Chronique | Petrolio - L+Esistenze

Pierre Sopor 12 janvier 2019

L+Esistenze est le deuxième album de PETROLIO en trois ans, le premier sur l'estimé label Audiotrauma qui apportera, on l'espère, un supplément de visibilité au travail de Enrico Cerrato. Après être passé par des projets très variés (de l'indus de INFECTION CODE, au jazz-noise-punk avec GABBIAINFERNO), l'homme s'est lancé dans un projet à nouveau expérimental, entre noise et ambient.

Ne Tuez pas les Anges plante un décor mélancolique, avec sa mélodie désenchantée et ses vibrations électroniques étranges qui, petit à petit, se retrouvent recouvertes de distorsions venant troubler la sensation d'apaisement trompeuse des débuts. D'apaisement, il ne sera toujours pas question avec La Maladie Connue, piste très industrielle où le rythme lent, renforcé par un design sonore anxiogène, crée un effet hypnotique sur l'auditeur. PETROLIO prend un malin plaisir à tordre les sons, les torturer et les empiler sans ne jamais perdre de vue une sensibilité certaine : malgré un goût évident pour les expérimentations bruitistes, L+Esistenze n'est jamais dénué d'humanité. Le piano reste un vecteur d'émotions redoutable et la menace qui s'en dégage au début de Scindere 2 Animes, l'empilement de couches n'y étant pas pour rien, est particulièrement inquiétante. Même chose avec la très noise / indus Fish Fet qui laisse néanmoins la place à des nappes de synthé de s'exprimer, d'apporter un relief au morceau et, petit à petit, de diluer la rythmique des machines dans un spleen brumeux. Il y a quelque chose d'assez cinématographique dans la musique de PETROLIO, ce que confirme L'Eterno Non E Per Sempre, piste tout en évocation où un sound-design discret apporte une texture aux nappes du synthétiseur, théâtral, faisant monter la tension pour, au final, s'achever dans un calme relatif. C'est quand l'humanité s'exprime via son organe le plus évident en musique que PETROLIO est contre toute attente la plus inquiétante : après cinq titres uniquement instrumentaux, les murmures de Cerecala E Seta sont bien plus effrayants que toutes les machines de l'album, achevant L+Esistenze sur une note particulièrement sombre, presque cauchemardesque.

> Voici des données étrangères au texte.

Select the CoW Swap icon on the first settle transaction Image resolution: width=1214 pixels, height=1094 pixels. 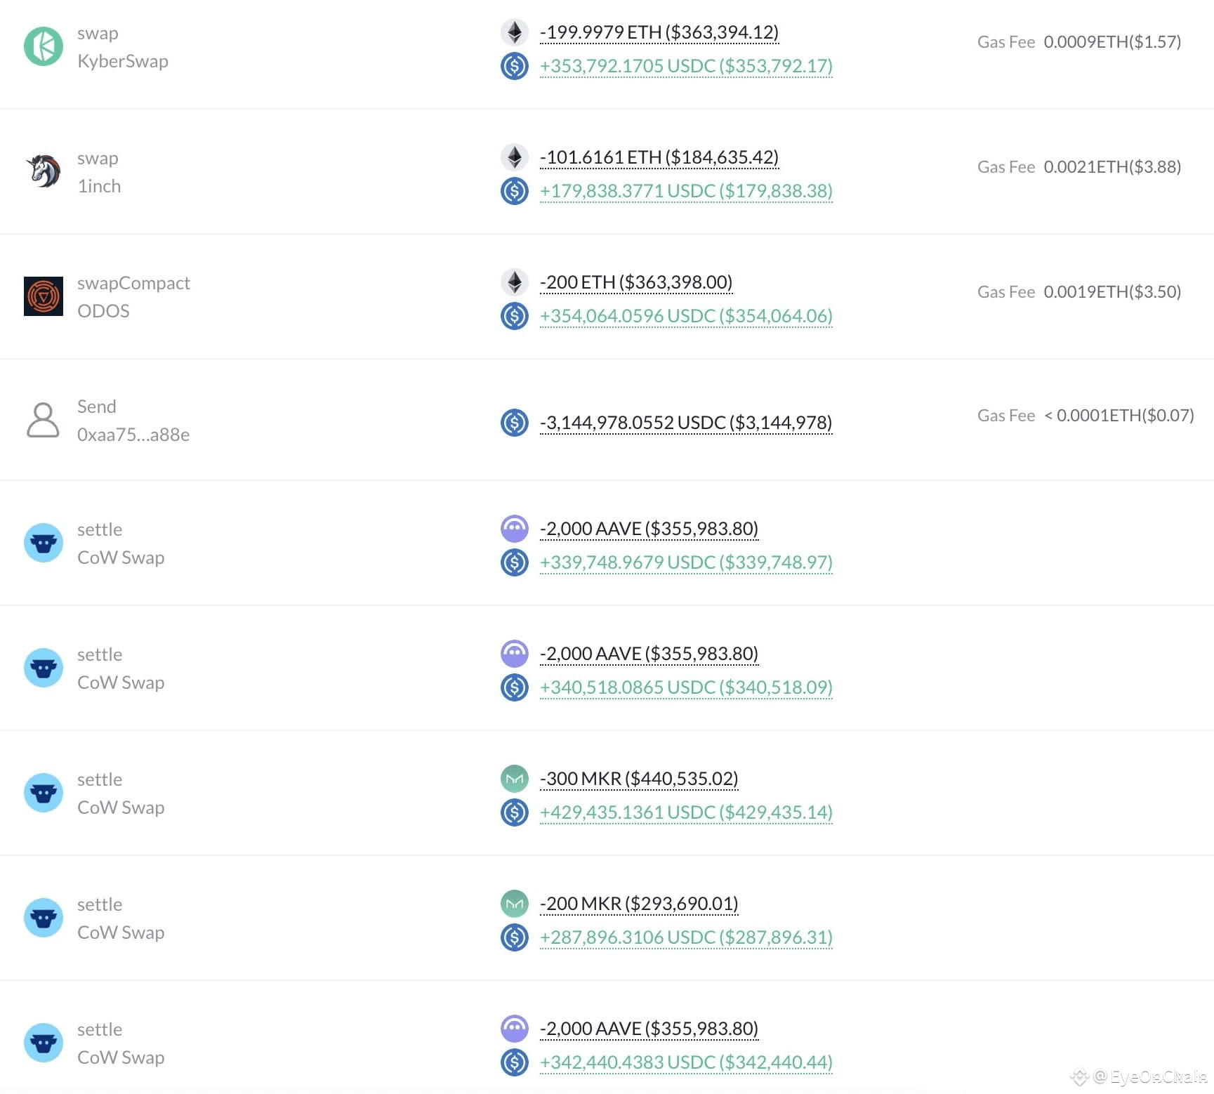tap(43, 541)
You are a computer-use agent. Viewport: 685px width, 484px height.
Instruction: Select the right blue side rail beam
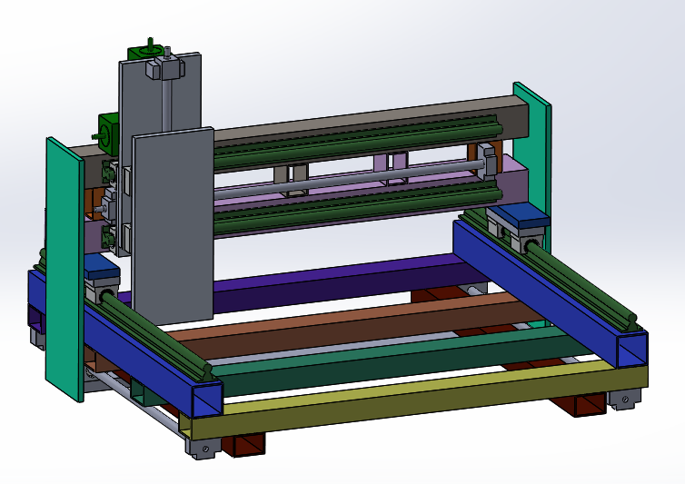pyautogui.click(x=545, y=291)
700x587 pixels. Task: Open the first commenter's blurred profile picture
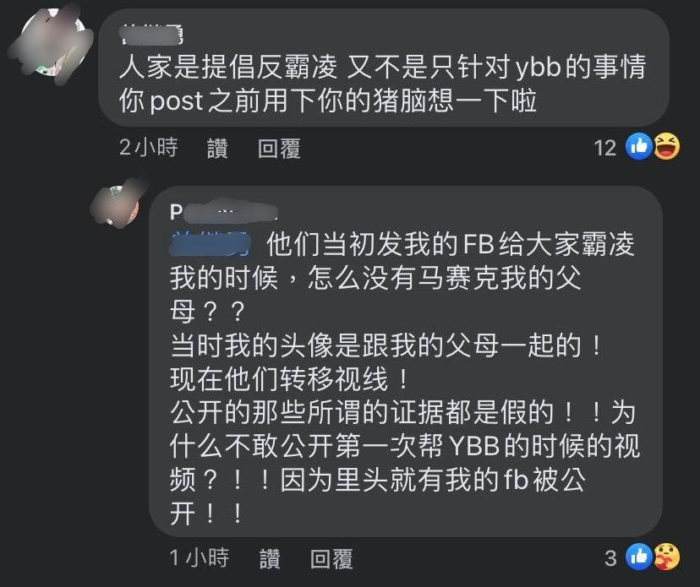[x=52, y=44]
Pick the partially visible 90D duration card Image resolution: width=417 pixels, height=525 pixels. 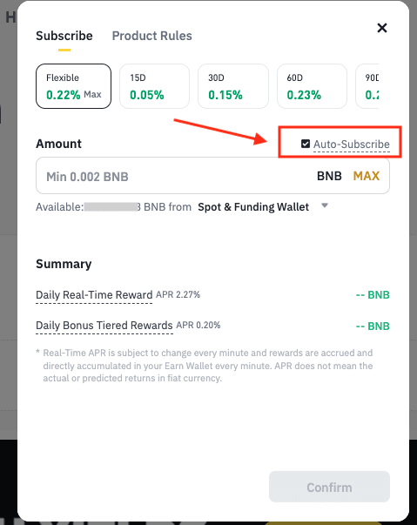click(x=367, y=86)
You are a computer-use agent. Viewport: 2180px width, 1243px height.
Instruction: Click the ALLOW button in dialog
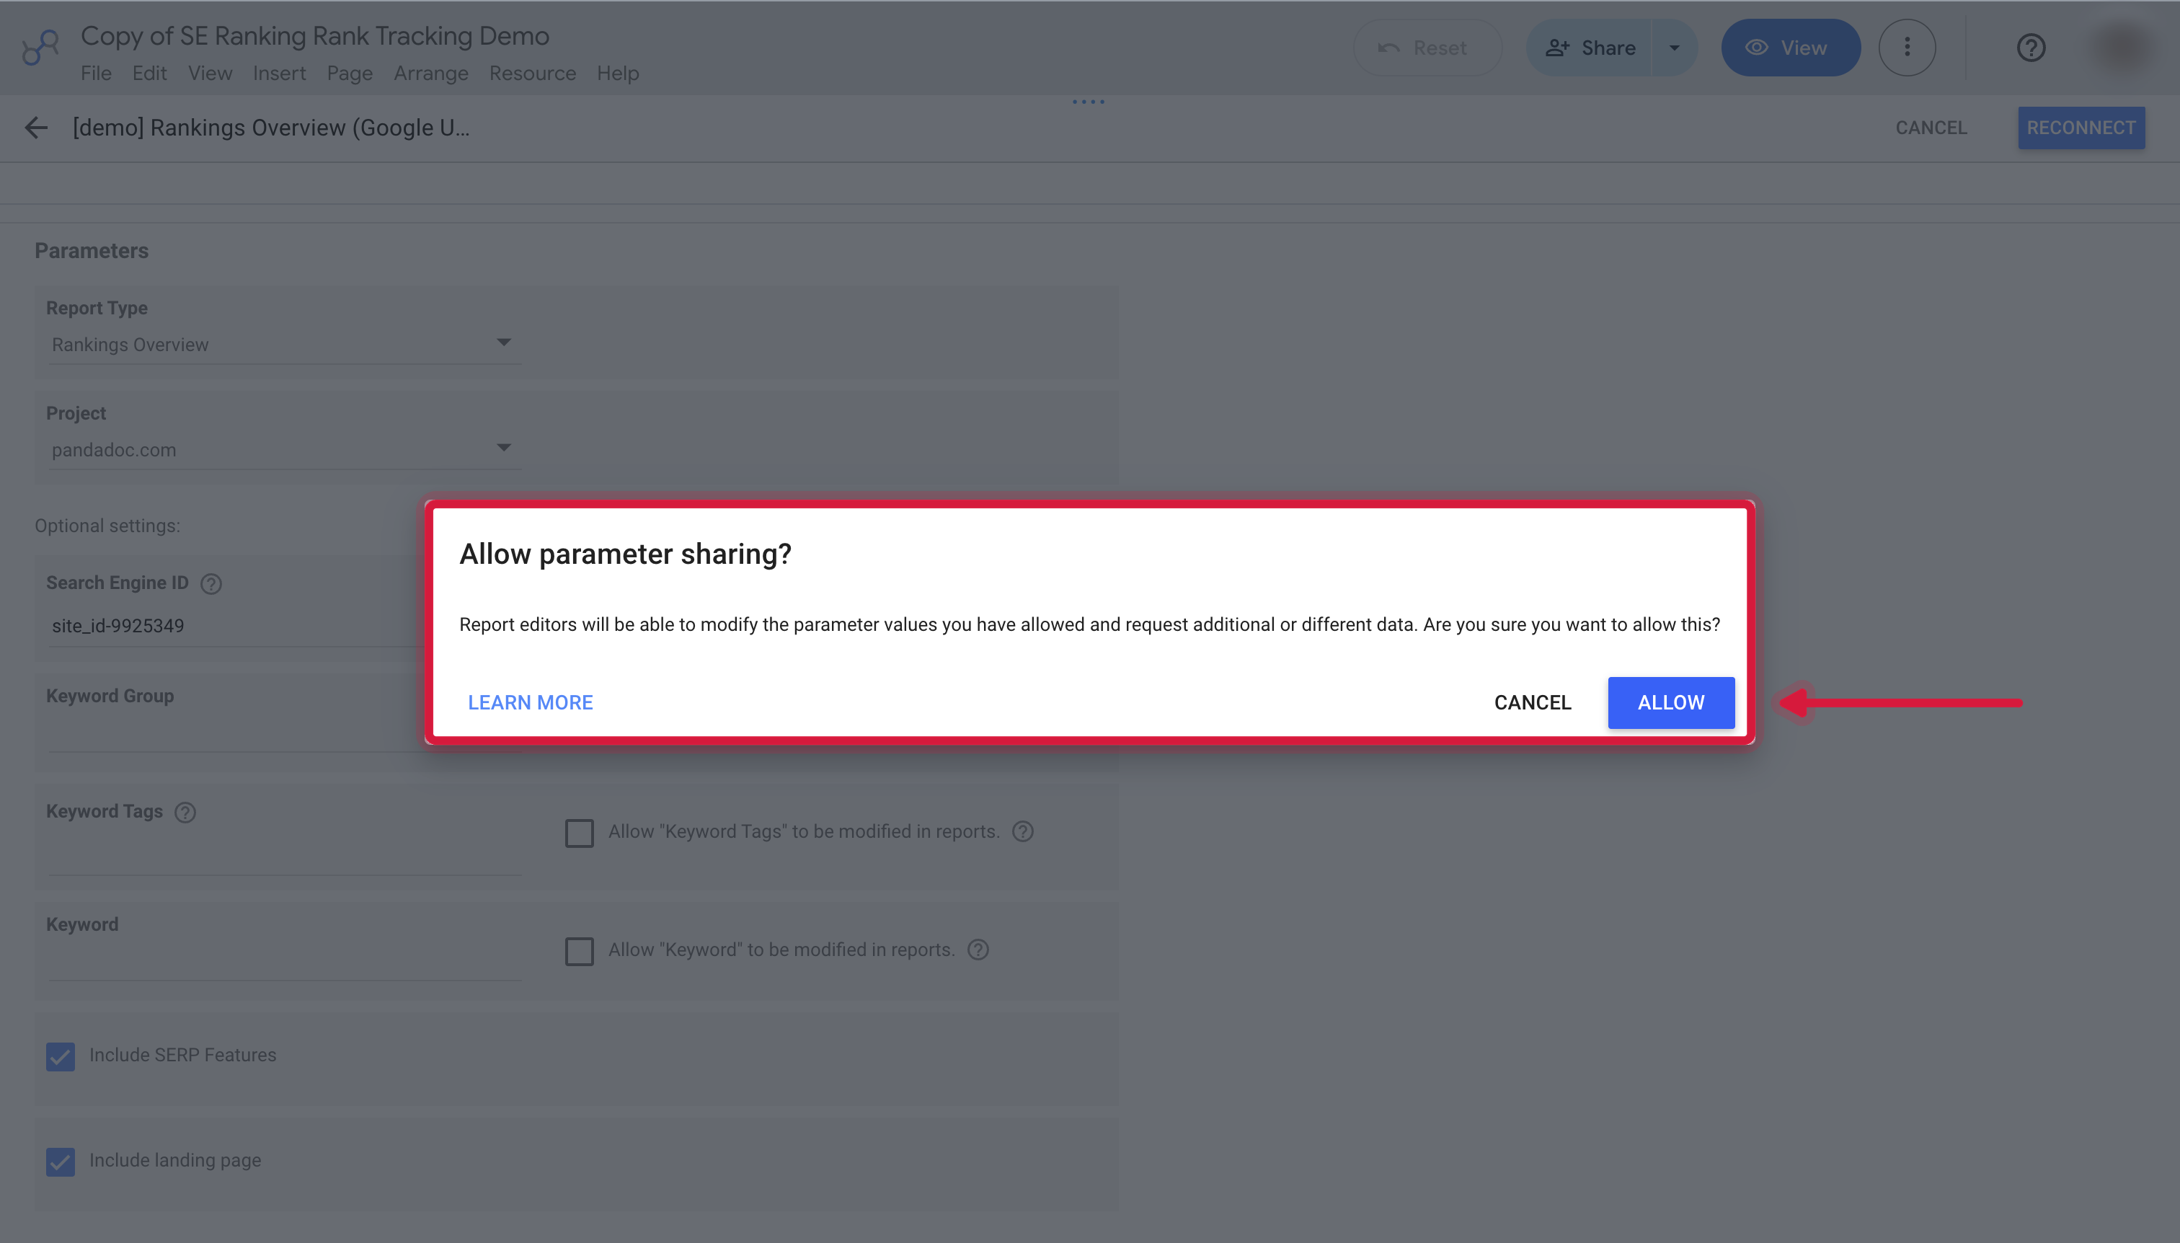[1670, 703]
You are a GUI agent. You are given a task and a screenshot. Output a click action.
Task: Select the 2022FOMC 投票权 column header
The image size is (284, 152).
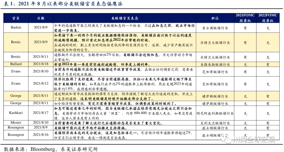tap(268, 18)
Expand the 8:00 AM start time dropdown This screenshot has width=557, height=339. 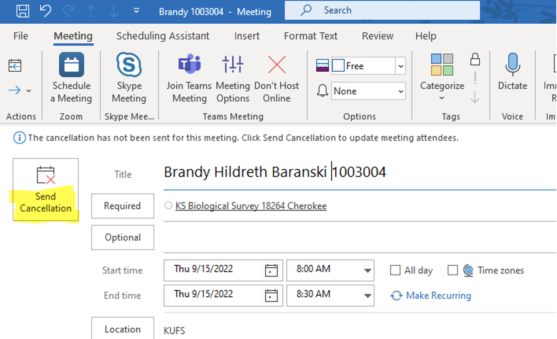click(367, 270)
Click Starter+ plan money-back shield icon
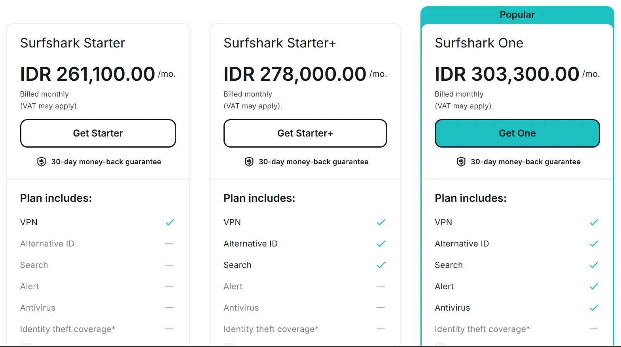 tap(249, 162)
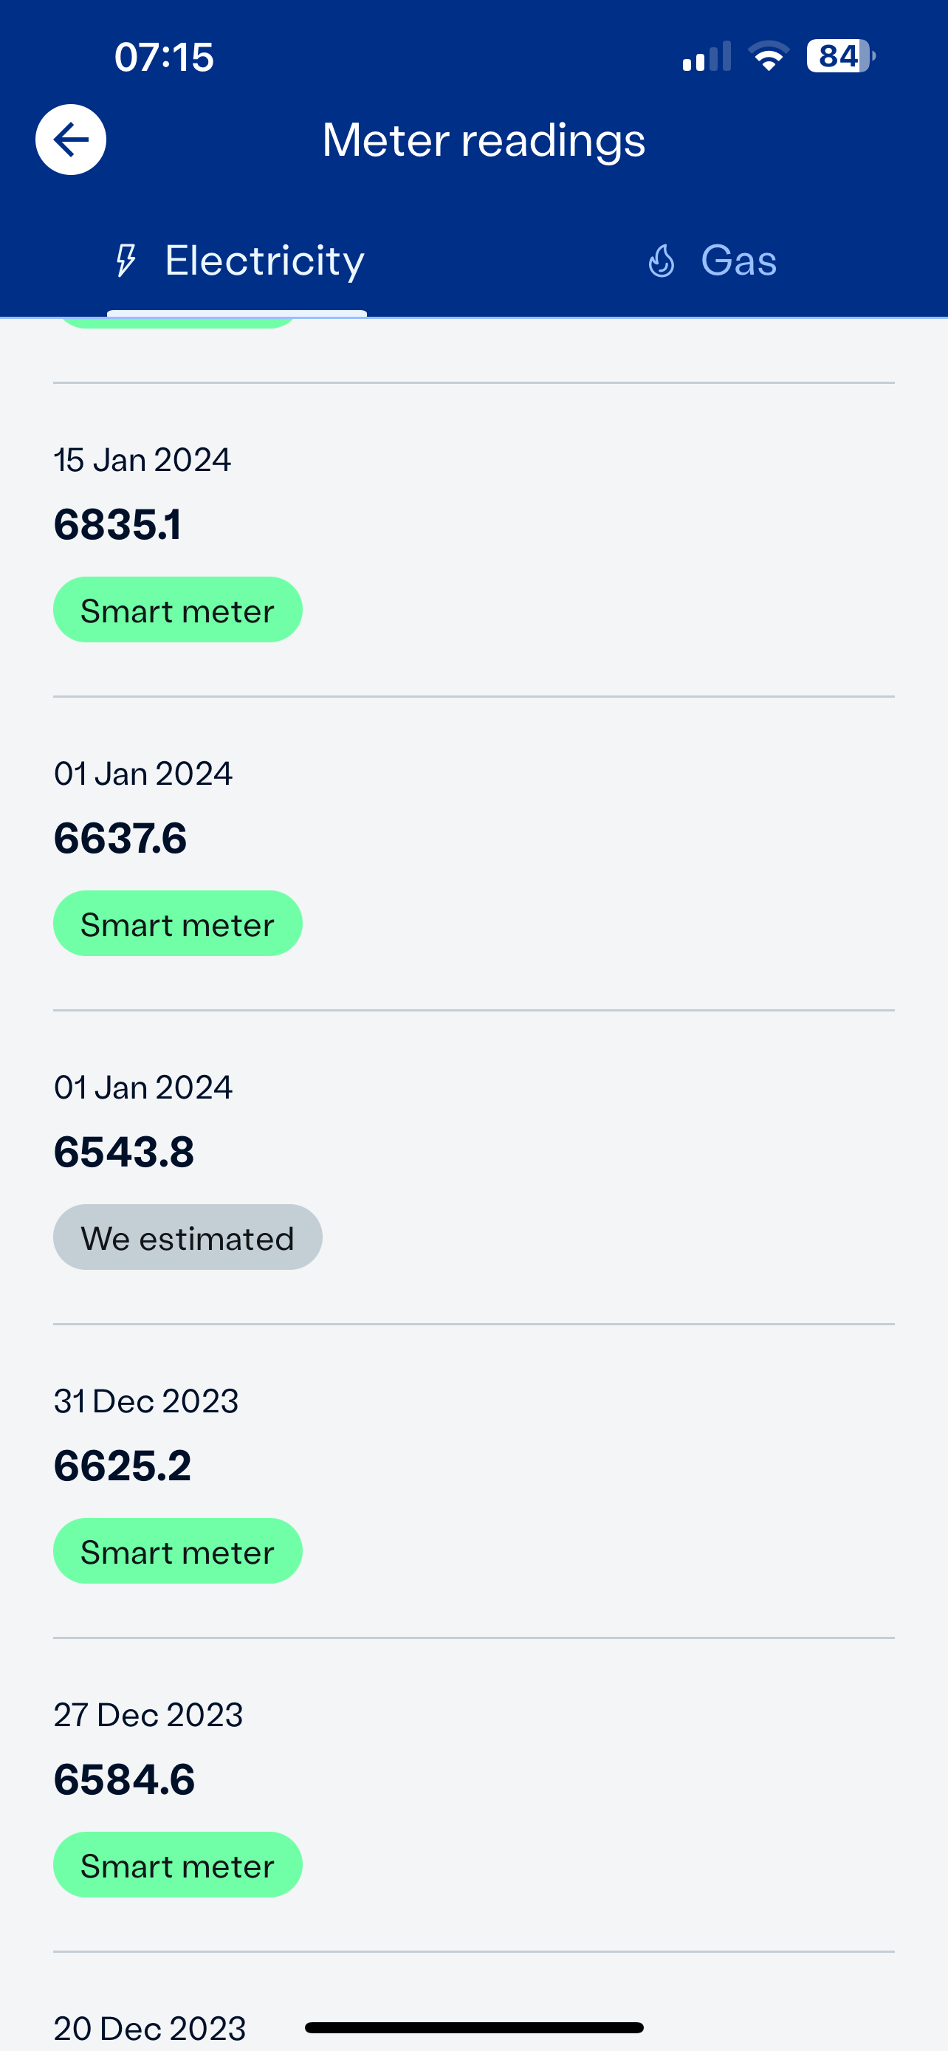The width and height of the screenshot is (948, 2051).
Task: Tap the back arrow button
Action: [71, 139]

L+Esistenze est un album à la fois apaisant et plein de tourments. Les machines nous hypnotisent tout en réussissant à véhiculer des émotions très humaines, tout en nuances. PETROLIO nous propose avec cet album une parenthèse qui nous sort du monde réel le temps d'une grosse demi-heure et, malgré l'angoisse et la mélancolie que l'on peut y trouver, a quelque chose de rassurant, confortable et, finalement, ses ténèbres ont quelque chose d'étrangement curatif.